#### [ACTIVITY]
Copy verbatim the block of lines in the entries below whose first line contains "Where should I click to: Click the search" and whose last line contains "The width and height of the screenshot is (1208, 826).". Leave out all other lines.

#### [SOURCE DATA]
-- Opening Marker --

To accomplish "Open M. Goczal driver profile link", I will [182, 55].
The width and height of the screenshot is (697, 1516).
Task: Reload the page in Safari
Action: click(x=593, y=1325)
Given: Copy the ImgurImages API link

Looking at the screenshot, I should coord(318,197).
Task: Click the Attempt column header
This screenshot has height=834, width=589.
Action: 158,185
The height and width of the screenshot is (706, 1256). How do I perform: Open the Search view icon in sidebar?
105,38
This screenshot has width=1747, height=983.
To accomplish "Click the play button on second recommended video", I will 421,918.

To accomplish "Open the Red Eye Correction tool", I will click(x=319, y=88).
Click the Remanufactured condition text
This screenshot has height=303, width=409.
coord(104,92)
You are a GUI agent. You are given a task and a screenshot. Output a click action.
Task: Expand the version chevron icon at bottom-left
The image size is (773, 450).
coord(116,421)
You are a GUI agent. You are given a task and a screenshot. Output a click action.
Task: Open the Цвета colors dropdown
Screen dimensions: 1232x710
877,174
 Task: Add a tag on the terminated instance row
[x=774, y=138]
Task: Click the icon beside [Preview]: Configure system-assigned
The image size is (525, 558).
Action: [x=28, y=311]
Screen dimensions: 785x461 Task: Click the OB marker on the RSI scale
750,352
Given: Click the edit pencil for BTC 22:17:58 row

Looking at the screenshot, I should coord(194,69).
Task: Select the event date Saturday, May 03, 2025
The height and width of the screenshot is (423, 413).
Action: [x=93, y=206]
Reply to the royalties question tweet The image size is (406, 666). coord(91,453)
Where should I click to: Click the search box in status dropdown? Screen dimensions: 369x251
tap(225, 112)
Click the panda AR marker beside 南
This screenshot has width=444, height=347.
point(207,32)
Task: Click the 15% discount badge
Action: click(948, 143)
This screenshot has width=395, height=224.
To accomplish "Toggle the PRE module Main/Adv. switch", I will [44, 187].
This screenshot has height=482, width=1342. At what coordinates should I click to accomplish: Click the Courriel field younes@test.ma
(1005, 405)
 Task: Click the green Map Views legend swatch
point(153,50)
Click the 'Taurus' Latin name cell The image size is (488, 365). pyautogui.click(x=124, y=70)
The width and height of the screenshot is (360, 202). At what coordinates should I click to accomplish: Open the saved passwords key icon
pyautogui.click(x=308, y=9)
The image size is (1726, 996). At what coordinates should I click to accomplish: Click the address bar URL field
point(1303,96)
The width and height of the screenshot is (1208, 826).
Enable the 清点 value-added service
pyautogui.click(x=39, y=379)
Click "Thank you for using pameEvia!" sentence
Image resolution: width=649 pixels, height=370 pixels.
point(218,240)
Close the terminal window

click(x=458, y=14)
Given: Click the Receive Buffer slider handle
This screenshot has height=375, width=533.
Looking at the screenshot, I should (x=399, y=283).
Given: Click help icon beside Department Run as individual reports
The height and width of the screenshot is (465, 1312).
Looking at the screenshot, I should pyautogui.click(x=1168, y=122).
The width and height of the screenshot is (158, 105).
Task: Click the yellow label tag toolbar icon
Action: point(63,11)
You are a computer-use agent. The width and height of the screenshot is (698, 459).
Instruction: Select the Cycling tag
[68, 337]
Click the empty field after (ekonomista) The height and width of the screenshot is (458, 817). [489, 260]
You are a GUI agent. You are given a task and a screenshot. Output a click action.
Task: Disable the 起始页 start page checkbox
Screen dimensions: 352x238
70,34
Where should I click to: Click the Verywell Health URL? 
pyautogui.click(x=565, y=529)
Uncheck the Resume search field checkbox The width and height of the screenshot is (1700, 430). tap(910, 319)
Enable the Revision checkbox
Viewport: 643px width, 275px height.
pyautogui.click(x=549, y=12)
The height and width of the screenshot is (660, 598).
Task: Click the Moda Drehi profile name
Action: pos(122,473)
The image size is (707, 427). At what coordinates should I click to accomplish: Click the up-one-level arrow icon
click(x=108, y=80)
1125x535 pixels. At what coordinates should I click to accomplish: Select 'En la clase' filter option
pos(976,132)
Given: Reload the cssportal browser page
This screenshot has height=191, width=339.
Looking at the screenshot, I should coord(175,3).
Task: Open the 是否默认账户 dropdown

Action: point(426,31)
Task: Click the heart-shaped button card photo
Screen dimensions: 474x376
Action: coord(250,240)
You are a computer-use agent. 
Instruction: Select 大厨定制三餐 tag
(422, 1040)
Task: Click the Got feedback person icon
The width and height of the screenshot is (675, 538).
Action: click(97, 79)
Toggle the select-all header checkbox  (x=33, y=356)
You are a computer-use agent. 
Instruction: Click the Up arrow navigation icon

-- Closing Marker --

#### [ANSWER TO THE EXERCISE]
Where should I click to: Click the search box in status dropdown? Screen dimensions: 369x251
tap(225, 112)
Click the panda AR marker beside 南
This screenshot has width=444, height=347.
point(207,32)
Task: Click the 15% discount badge
Action: click(948, 143)
This screenshot has width=395, height=224.
To accomplish "Toggle the PRE module Main/Adv. switch", I will [44, 187].
This screenshot has height=482, width=1342. At what coordinates should I click to accomplish: Click the Courriel field younes@test.ma
(1005, 405)
 Task: Click the green Map Views legend swatch
point(153,50)
Click the 'Taurus' Latin name cell The image size is (488, 365). pyautogui.click(x=124, y=70)
The width and height of the screenshot is (360, 202). At what coordinates should I click to accomplish: Open the saved passwords key icon
pyautogui.click(x=308, y=9)
The image size is (1726, 996). At what coordinates should I click to accomplish: Click the address bar URL field
point(1303,96)
The width and height of the screenshot is (1208, 826).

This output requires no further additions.